PRAGUE – Le 7 novembre, un scénario bien rodé se déroulera lors des premières élections législatives organisées depuis vingt ans en Birmanie. Les généraux au pouvoir travestiront ce qui devrait être un processus démocratique, par lequel les citoyens expriment leur volonté, en une parodie de la liberté d’expression où les électeurs voteront sans espoir et dans la peur.

La communauté internationale doit juger la junte birmane sur ses actes et non sur ses belles paroles et ses promesses. Les faits sur le terrain parlent de manière plus éloquente que les discours des généraux sur la liberté de vote et la transition vers la démocratie.

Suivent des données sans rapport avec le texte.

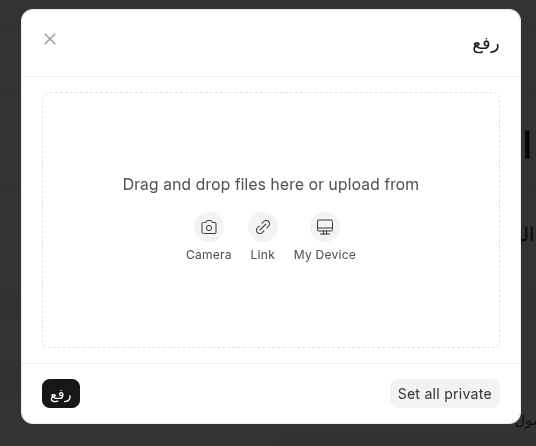Click the black رفع upload button

click(x=61, y=393)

Plus de 2100 prisonniers politiques sont toujours emprisonnés en Birmanie. Ils sont détenus dans des conditions abjectes et privés de soins médicaux et nombre d’entre eux ont été torturés. Les offensives menées par l’armée et la police contre les minorités ethniques se poursuivent, et ciblent délibérément les civils, y compris les enfants. Les médias sont toujours censurés, la liberté d’expression interdite, et le parti politique le plus populaire du pays, la Ligue nationale pour la démocratie (LND), qui avait remporté les élections en 1990, a été dissous pour avoir refusé de participer au scrutin du 7 novembre.

Dans ces conditions, des élections libres et équitables ne sont pas possibles. Cette soi-disant transition démocratique, un processus conçu uniquement par et pour les dictateurs et soutenu seulement par les affidés du régime, n’aura que pour effet de perpétuer la mainmise de la junte militaire sur le pouvoir.